Let's build this circuit except we'll do it with pentodes. The triodes we used last week could certainly work, but we should get more reps with pentodes. They'll also work a bit better at low voltage because I have some pentodes that "kink" over with very low voltages. Also the pentodes I have are actually meant to run at low voltage (and the filament is the same as the plate voltage so it is almost like we're working with modern electronics).

The Circuit

We'll be using two low-voltage pentodes, the 12CN5. They are interesting tubes on their own, but we're using them also because I was able to get a bunch of them for next to nothing... I think a guy was going through a divorce or something, since I got 400 of them on ebay for about ten cents a piece all-in, including shipping. Anyways, the 12CN5 is an interesting tube since it was developed in the latter half of tube-dom in the 1950s. It was meant for use in car radios and to operate only using the 12V battery directly. As a result, the filament and the plate(!!!) can actually run off of the ridiculous low value of 12V (12.6V to be precise).

The tube is a pretty standard pentode. The control and shield grids are free to use however whereas the suppressor grid is tied to the cathode as you'll often see. It is a seven-pin tube like last week (only one per package). The datasheet for the 12CN5 is here.

12CN5

The I-V relationships of the tube, right out the datasheet is below.
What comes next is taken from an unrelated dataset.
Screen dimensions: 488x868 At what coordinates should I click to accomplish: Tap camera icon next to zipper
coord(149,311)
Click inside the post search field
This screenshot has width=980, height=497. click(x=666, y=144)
You can see it actually is over a range of voltages that are reasonable to our modern eyes. The max plate voltage is 16V as per the datasheet, but for whatever reason they give us I-V curves out to several times larger than that....not sure why.

12CN5_IV

Anyways we're going to build the following circuit, a Abraham Bloch multivibrator. The circuit is essentially two inverting amplifiers driving one another and linked through high-pass filters, which means collectively they are unstable as a whole under many conditions. With the right tuning, the circuit will oscillate.
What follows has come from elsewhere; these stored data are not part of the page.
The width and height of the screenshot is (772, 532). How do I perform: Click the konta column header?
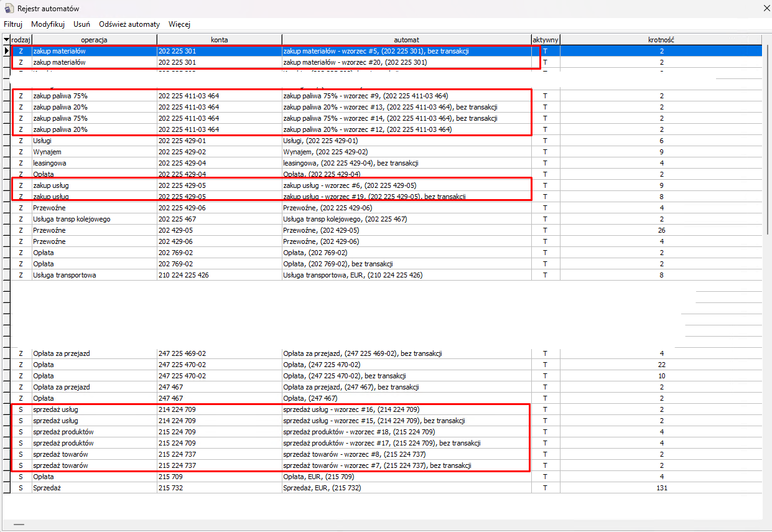(219, 40)
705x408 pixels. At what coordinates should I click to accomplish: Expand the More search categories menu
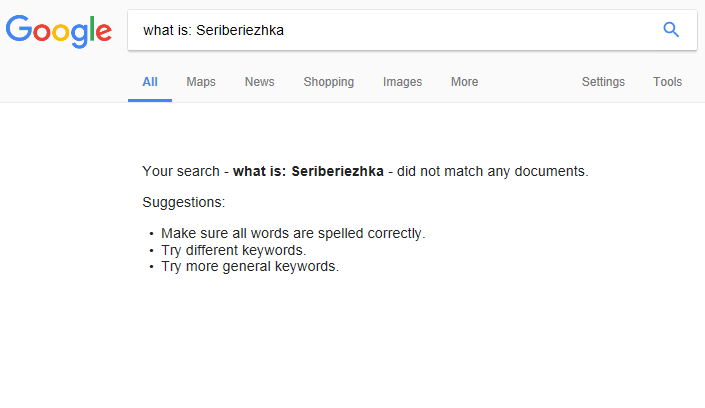(x=464, y=82)
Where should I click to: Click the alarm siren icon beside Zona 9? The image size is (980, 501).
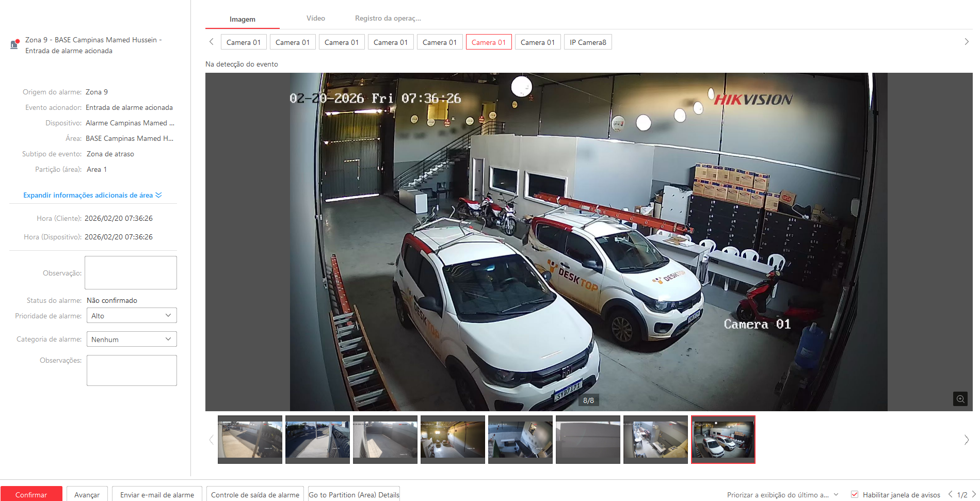(x=15, y=44)
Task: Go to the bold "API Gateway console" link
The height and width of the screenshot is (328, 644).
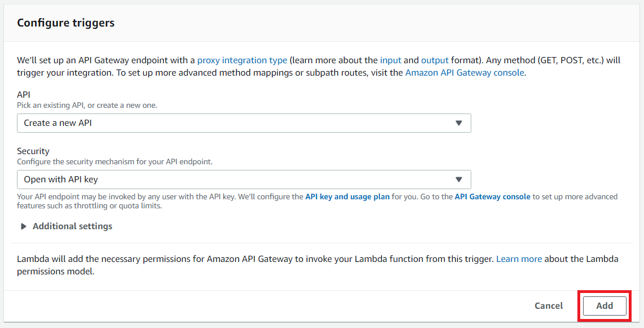Action: pyautogui.click(x=492, y=197)
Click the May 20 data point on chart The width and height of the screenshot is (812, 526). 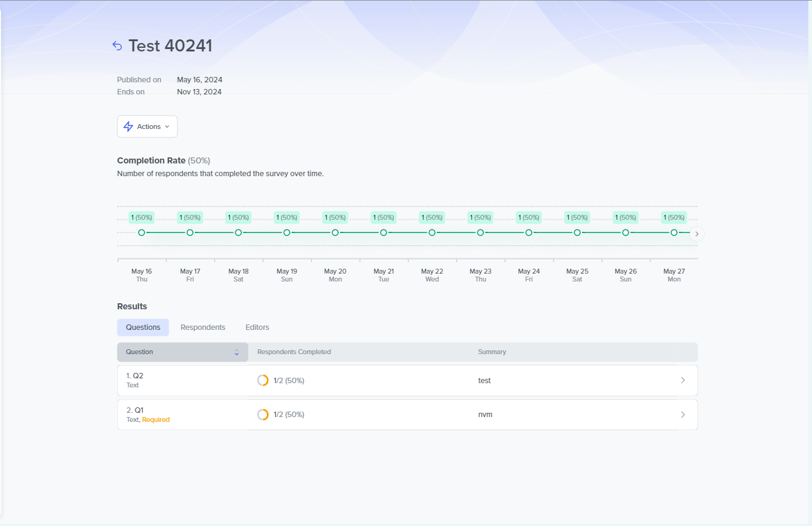click(335, 232)
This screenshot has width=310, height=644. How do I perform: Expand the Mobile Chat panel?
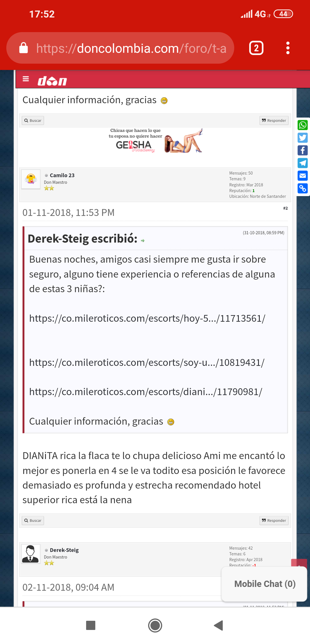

The purpose of the parts (keeping in mind each half of the circuit is a duplicate of the other):

  • Pentodes Q_1 and Q_2 are the 12CN5 pentode active elements. They open the door up for circuit gain.
  • R_1 and C_1 and R_6 and C_4 provide some cathode biasing for their respective tubes. The capacitors are doing that thing where they short out the resistor at "AC" frequencies, while still allowing the resistors to bias the tube at DC.
  • R_2 and R_5 are the load-line/gain setting resistors for each half. Gain of each half is roughly related to these values (so large value means more gain). Feel free to experiment.
  • C_2 and R_4 and then C_3 and R_3 are a combination variable output high-pass filter and grid-leak bias for each tube. Notice how the output of Q_1 connects to the input of Q_2 and vice-versa. That's that feedback process going on.
  • The Piezo element S_1 is a high-impedance output that will respond to audio-frequencies. We'll use this here instead of a regular speaker to avoid loading down the circuit. If we used a speaker, even with a impedance matching audio transformer, the circuit would be asymmetric enough that we'd mess up the oscillation...so we'd need to add in a cathode follower (at a minimum) and likely a fourth tube to drive the actual speaker...so we'll just use this for now.

Build the circuit. Notice the A and B+ supplies are identical!...12.6V Much harder to mess up.

Abraham Bloch Oscillator.

Build and Analyze

Build the circuit and test it out. An oscilloscope and the voltages at the two outputs will be useful to monitor. Start by positioning R_4 and R_3 in the middle of their range, adn vary them until you find an oscillation region. Feel free to then vary the feedback capacitors (or bypass capactors or whatever), to see what types of frequencies you can get.